- Education: University of Texas at Austin (PhD)
- Known for: Neuroevolution of augmenting topologies
- Father: Richard P. Stanley
- Scientific career
- Fields: Artificial intelligence; Neuroevolution;
- Workplaces: OpenAI; Uber; University of Central Florida;
- Thesis: Efficient Evolution of Neural Networks Through Complexification (2004)
- Doctoral advisor: Risto Miikkulainen
- Website: www.kenstanley.net

= Kenneth Stanley =

Artificial intelligence researcher, author

Kenneth Owen Stanley is an artificial intelligence researcher, author, and former professor of computer science at the University of Central Florida known for creating the Neuroevolution of augmenting topologies (NEAT) algorithm. He coauthored Why Greatness Cannot Be Planned: The Myth of the Objective with Joel Lehman which argues for the existence of the "objective paradox", a paradox which states that "soon as you create an objective, you ruin your ability to reach it". While a professor at the University of Central Florida, he was the director of the Evolutionary Complexity Research Group (EPlex) which led the development of Galactic Arms Race. He also developed the HyperNEAT, CPPNs, and novelty search algorithms. He also co-founded Geometric Intelligence, an AI research firm, in 2015.
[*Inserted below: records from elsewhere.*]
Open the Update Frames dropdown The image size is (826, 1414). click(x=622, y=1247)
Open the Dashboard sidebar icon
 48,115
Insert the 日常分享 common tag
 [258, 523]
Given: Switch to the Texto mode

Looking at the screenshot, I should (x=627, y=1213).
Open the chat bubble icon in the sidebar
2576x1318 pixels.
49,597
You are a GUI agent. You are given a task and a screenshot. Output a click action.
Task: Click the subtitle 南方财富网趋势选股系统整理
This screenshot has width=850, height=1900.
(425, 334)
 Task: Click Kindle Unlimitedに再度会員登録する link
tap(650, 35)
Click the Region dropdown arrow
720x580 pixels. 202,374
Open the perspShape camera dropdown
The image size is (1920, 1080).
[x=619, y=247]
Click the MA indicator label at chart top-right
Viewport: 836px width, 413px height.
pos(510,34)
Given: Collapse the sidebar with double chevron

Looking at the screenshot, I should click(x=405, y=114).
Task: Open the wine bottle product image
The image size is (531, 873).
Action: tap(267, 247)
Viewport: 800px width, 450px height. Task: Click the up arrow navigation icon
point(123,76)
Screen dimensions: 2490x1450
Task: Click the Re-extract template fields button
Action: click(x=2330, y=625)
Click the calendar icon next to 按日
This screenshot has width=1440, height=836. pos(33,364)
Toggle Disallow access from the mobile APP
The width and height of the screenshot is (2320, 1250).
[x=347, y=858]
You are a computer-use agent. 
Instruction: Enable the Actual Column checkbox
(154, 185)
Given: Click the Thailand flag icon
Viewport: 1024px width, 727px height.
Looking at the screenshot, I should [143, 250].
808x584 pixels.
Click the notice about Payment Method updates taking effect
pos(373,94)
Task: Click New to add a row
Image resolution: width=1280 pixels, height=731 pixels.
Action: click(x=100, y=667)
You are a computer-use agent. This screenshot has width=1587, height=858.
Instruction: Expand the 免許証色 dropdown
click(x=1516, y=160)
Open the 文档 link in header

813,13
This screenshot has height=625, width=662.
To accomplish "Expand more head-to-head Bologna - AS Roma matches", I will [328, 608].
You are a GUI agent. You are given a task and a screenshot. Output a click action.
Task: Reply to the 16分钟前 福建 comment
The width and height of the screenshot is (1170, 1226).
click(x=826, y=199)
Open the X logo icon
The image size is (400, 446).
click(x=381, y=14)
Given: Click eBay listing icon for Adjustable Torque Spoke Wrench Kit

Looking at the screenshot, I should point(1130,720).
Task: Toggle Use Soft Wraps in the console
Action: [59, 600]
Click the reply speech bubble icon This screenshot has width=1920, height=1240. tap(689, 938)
==Early life and education==
Kenneth Stanley is the son of Richard P. Stanley. He became interested in computer programming at the age of 8 during a summer camp. He later pursued his interest by taking AP Computer Science at Newton South High School and majoring in Computer Science at the University of Pennsylvania, graduating in 1997. He received his PhD from the University of Texas at Austin under Risto Miikkulainen in 2004 for his work developing the Neuroevolution of augmenting topologies (NEAT) algorithm.

==Work==
In 2006, he became an associate professor of Computer Science at the University of Central Florida and later became a Charles Millican Professor in 2017.

In 2007, he created PicBreeder, a piece of software that uses NEAT to allow users to evolve pictures by randomly generating images and having the user pick which image will produce children. This allows users to shape random blobs into recognizable shapes like animals or cars. Watching the algorithm evolve what appeared to be a pair of alien eyes into an image that looked like a car led Stanley to realize that nearly every interesting image on PicBreeder evolved by way of a different looking image. This led him to develop what he calls the steppingstone principle that, "Instead of hard-coding the rules of reasoning, or having computers learn to score highly on specific performance metrics ... we must let a population of solutions blossom. Make them prioritize novelty or interestingness instead of the ability to walk or talk. They may discover an indirect path, a set of steppingstones, and wind up walking and talking better than if they'd sought those skills directly."

As the director of EPlex, he then served as the faculty advisor and as a software developer for Erin Hastings' Galactic Arms Race. First released in 2010, it is a space shooter that uses cgNEAT technology. cgNEAT or "content generating NEAT" is a variant of NEAT developed by Hastings and Stanley that "automatically generates graphical and game content while the game is played, based on the past preferences of the players".

In 2015, he coauthored Why Greatness Cannot Be Planned: The Myth of the Objective with Joel Lehman. Inspired by his work with PicBreeder and other research, they discuss how intentionally pursuing objectives can limit your success at achieving them, both for people and AI. According to the book, pursuing novelty instead of an objective is more likely to succeed in creative tasks. They argue that this could be a more effective way of funding scientific research or could as a way of running a business. It received positive reviews with one reviewer writing that, "If you are yearning to do what's interesting, rather than optimizing a 'metric' of approach to a prescribed 'objective', you will love this book."

In 2015, he co-founded Geometric Intelligence a private research and development firm focusing on artificial intelligence and machine learning with Gary Marcus, Zoubin Ghahramani, and Doug Bemis. Uber acquired the firm in late 2016 and renamed it to Uber AI labs. He continued working at the firm after its acquisition as a senior research science manager and the head of Core AI research. He left both Uber AI Labs and the University of Central Florida in 2020 to lead the Open-Endedness team at OpenAI as a Research Science Manager.
In 2017, Stanley won the 2017 ISAL Award for Outstanding Paper of the Decade 2002 – 2012 for his original 2002 NEAT paper with Risto Miikkulainen. After leaving OpenAI, he co-founded Maven, an open-ended social network, where he was CEO before leaving the company three months later due to a lack of traction. As of 2025, he is SVP of open-endedness at Lila Sciences.